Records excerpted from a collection
=== Section Start ===

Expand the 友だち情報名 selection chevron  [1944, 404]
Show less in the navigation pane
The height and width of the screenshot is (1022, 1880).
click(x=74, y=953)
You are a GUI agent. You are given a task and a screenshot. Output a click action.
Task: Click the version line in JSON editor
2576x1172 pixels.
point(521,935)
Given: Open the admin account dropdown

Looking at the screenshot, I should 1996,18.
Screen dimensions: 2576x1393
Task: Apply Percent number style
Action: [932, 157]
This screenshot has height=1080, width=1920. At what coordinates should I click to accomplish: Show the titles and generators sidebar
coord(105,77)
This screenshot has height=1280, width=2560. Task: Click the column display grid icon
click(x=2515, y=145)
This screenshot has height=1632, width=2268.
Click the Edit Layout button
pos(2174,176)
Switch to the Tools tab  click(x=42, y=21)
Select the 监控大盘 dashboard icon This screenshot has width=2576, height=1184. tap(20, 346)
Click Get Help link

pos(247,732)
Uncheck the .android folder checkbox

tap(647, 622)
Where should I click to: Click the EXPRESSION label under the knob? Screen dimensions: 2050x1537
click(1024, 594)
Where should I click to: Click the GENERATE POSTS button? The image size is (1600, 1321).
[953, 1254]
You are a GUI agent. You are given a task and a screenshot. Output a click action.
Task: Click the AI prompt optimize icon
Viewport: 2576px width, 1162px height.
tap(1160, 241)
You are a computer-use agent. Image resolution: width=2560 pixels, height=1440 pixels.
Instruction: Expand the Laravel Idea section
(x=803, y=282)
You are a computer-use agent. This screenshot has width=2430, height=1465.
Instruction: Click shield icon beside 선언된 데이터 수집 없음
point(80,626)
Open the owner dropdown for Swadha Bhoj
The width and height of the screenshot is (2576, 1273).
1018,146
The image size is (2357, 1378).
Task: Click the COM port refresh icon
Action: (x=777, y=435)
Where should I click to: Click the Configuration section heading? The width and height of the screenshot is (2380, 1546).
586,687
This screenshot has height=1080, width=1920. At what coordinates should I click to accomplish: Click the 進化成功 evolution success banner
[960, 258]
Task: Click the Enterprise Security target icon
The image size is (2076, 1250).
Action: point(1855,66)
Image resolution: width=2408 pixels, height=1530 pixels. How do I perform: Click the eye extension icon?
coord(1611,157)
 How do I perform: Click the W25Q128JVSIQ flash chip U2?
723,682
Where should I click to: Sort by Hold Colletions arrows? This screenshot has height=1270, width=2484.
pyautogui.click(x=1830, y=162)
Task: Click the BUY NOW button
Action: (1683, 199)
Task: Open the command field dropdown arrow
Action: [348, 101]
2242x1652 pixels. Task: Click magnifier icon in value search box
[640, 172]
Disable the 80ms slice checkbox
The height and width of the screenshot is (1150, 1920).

=== Section End ===

Based on the entries above, give the number of lines with the string "agent" and no further text.

4